Between the fascial capsule of the gland and the breast's own fascia are retromammary tissue and loose connective tissue, as a result of which the gland is easily displaced in relation to the chest wall. A bursa sometimes forms under the mammary gland.

Numerous spurs extend from the fascial capsule of the mammary gland into its thickness, which surround individual lobules, are located along the milky ducts, delimiting the tissue in which the blood or mphatic vessels and nerves pass. The presence of connective tissue spurs contributes to the formation and delimitation of streaks during purulent-inflammatory processes in the gland, which should be taken into account when making incisions for the outflow of pus.

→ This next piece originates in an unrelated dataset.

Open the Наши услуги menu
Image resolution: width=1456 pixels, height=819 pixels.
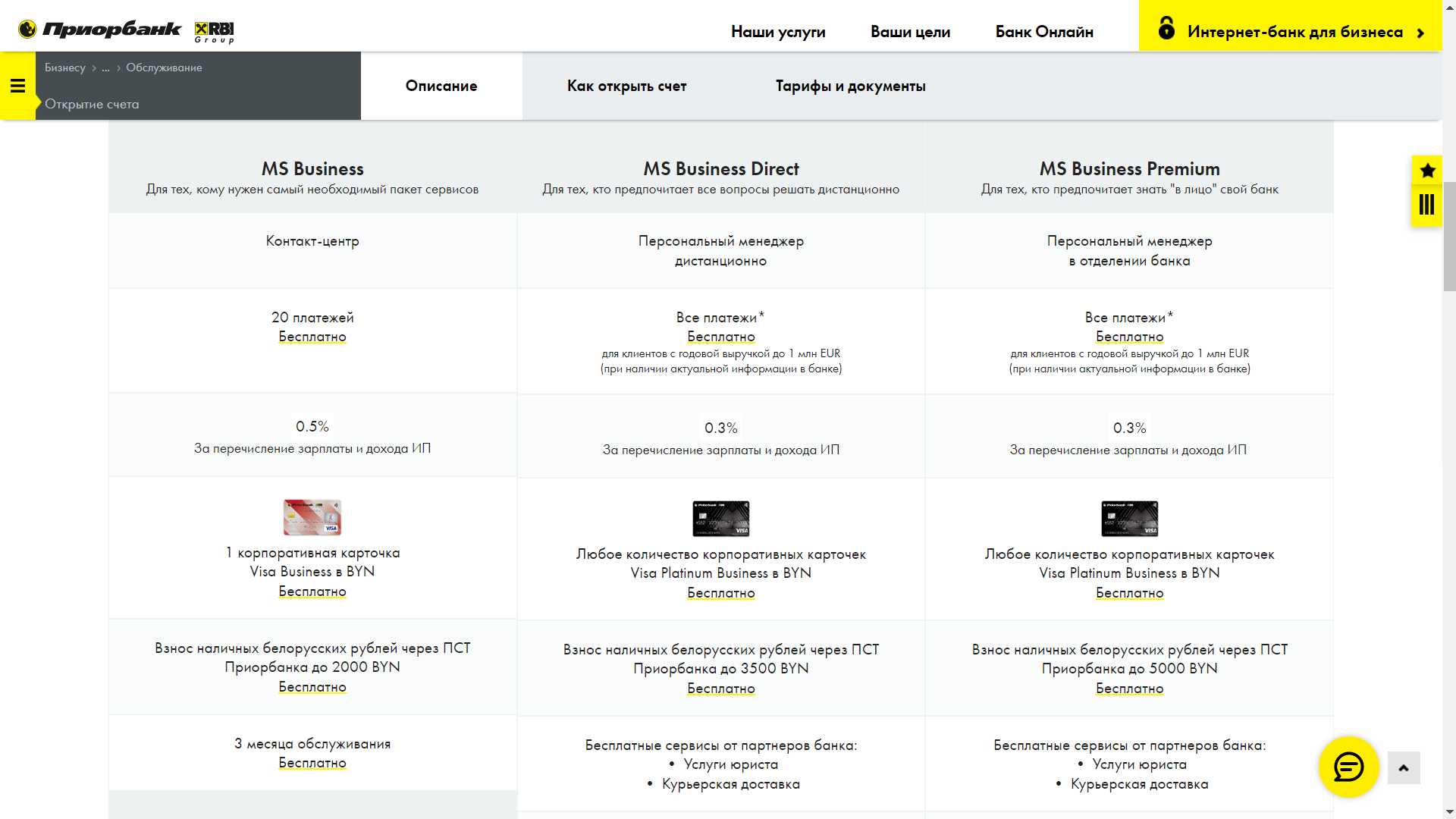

Blood supply: branches of the internal thoracic, lateral thoracic, intercostal arteries. Deep veins accompany the arteries of the same name, superficial ones form a subcutaneous network, individual branches of which flow into the axillary vein.

Innervation: lateral branches of the intercostal nerves, branches of the cervical and brachial plexuses.

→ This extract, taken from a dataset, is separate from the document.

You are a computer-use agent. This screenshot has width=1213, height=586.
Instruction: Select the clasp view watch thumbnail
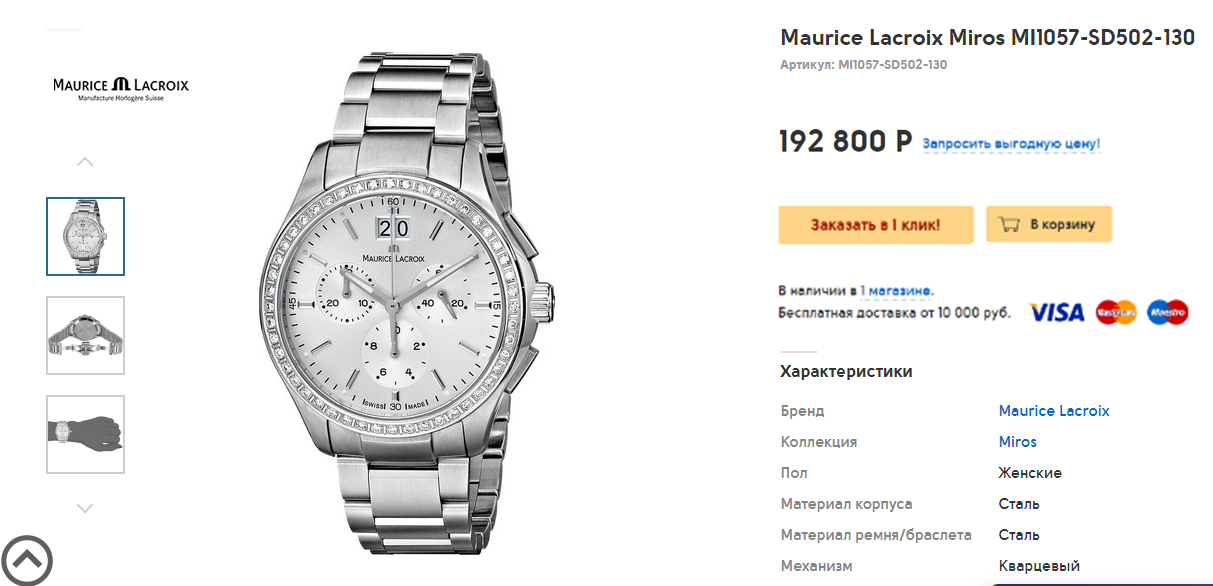click(85, 335)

Lymphatic drainage. The lymphatic system of the female breast and the location of regional lymph nodes are of great practical interest in connection with frequent defeat organ by a malignant process.

The lymphatic vessels of the parenchyma of the gland are larger, they form plexuses in the intralobular and peri-lobular tissue, and in the gland itself and along the ducts and blood vessels there are networks of lymphatic capillaries. The diverting lymphatic vessels pass in the direction from the areola into the deep areolar plexus, which anastomoses with the superficial cutaneous lymphatic vessels (this explains the early infiltration of skin vessels during metastasis malignant tumors- "cutaneous pathway" of metastases).

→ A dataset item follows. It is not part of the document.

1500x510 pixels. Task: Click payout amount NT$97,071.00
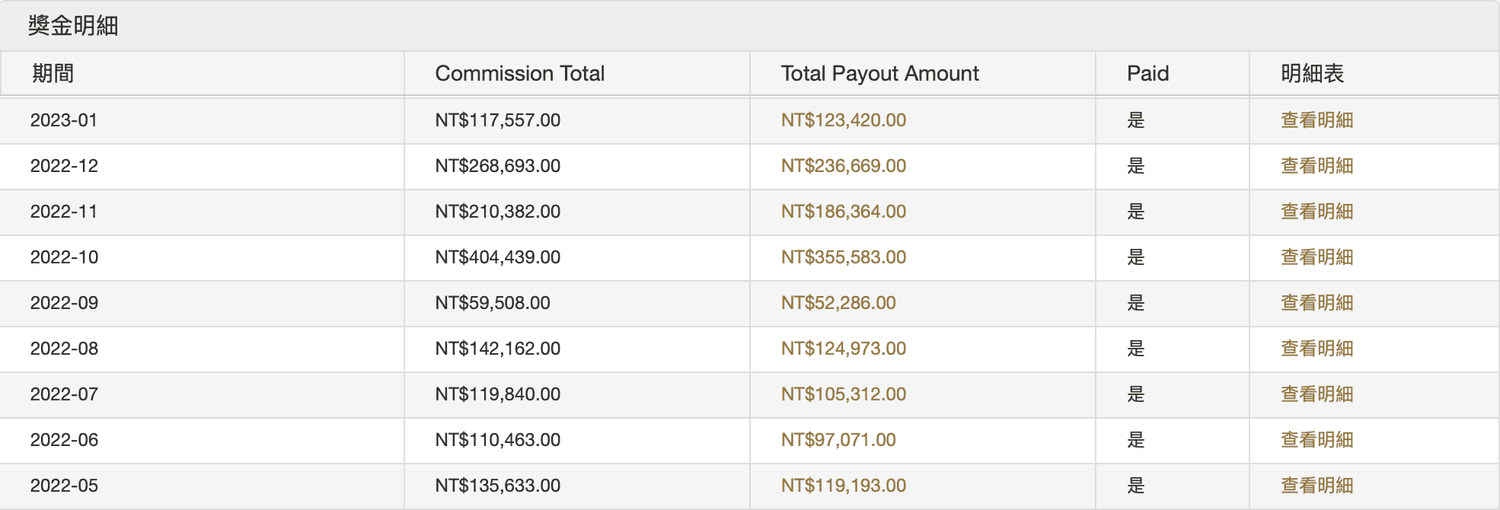[x=838, y=440]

Larger abducting lymphatic vessels are formed from the plexuses, which run along the outer edge and anterior surface of the fascial sheath of the pectoralis major muscle or intrafascial. They are connected by numerous anastomoses with the lymphatic vessels of the skin and subcutaneous tissue of the abdominal wall, opposite the mammary gland, with the vessels of the intercostal spaces.

The main way of outflow of lymph from the mammary gland is the axillary path - towards a large group of axillary lymph nodes (about 4 / b lymph is drained in this direction).

The axillary group consists of 20-40 lymph nodes, which can be divided into 5 groups according to their topographic and anatomical characteristics (see “ Axillary area"). There is no strict sequence of flow into the nodes of the outflowing lymphatic vessels: they can end in the nodes located on the 2-3rd tooth of the upper dentate muscle (Zorgius nodes), but they can also pass to the nodes of other groups. In the event of a violation of the outflow along the main axillary pathway (which can occur as a result of blockage of the lymphatic vessels by multiple metastases), a roundabout lymph circulation occurs, in which the outflow of lymph through additional pathways increases:

Subclavian - into the subclavian nodes,

Transpectally - through the pectoralis major muscle and

Interceptor - to the vessels that bend around the edge of the pectoralis major muscle, to the intermuscular and subclavian nodes,

Parasternal - to the lymph nodes along the internal thoracic arteries and veins through the intercostal space (usually the second - the third), into the supraclavicular and cervical and similar lymph nodes of the opposite side; by anastomoses with the lymphatic vessels of the epigastric region - into the lymphatic network of the preperitoneal tissue with subsequent connections with the vessels of other areas.



Main way outflow of lymph - to the axillary lymph nodes in three directions:

1. through the anterior pectoral lymph nodes (Zorgius and Bartels) along the outer edge of the pectoralis major muscle at the level of the second or third rib;

2. intrapectoral - through Rotter's nodes between the pectoralis major and minor muscles;

3. transpectally - along the lymphatic vessels penetrating the thickness of the pectoralis major and minor; the nodes are located between their fibers.

Additional pathways for lymph outflow:

1.from the medial section - to the lymph nodes along the internal thoracic artery and the anterior mediastinum;

2. from the upper section - to the subclavian and supraclavicular nodes;

3. from the lower section - to the nodes of the abdominal cavity.